And there's young Stuart, good-looking, self-confident – the kind of man other men hate on sight. Rendell stirs some outsiders into this mix: the husband of Stuart's cold-hearted mistress, a beautiful oriental girl with bruises on her arms who is glimpsed in the garden next door: the "Tigerlily" of the title. How will their lives mesh together?

It's not much of a surprise, nor really intended, that they come together through Stuart's murder, following a party. There are plenty of candidates for killer, and tension is created by following the various possibilities as each character tries to carry on after the crucial event of his death. The most trustworthy is Duncan, an elderly widower, whose flat is always mysteriously warm. From his flat, he can keep watch on the peculiar household next door, but his naivety protects him from any sinister conclusions – until the end.

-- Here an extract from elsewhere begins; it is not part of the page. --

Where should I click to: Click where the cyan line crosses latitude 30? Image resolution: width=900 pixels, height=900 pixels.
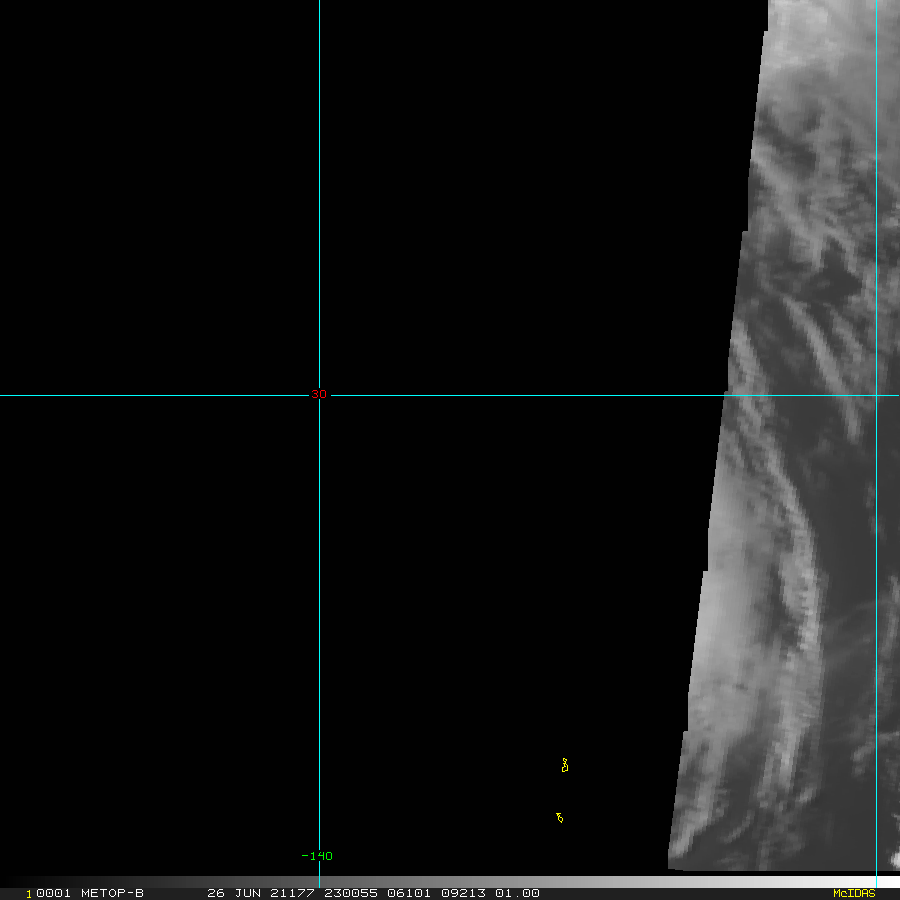[876, 395]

Rendell juggles with several mysteries. As well as the problem of Stuart's murderer, and that of the strange oriental characters, we follow the thread of a young woman drawn into petty crime. A fourth strand is supplied by a tenant who was an admirer of the handsome Stuart and finds herself homeless, reduced to living with an unsavoury young man in an attic. Out of this spider's web of interwoven lives emerges the truth of Stuart's murder – a beautifully disguised and manipulated surprise, set amid the jittery background of the restless city.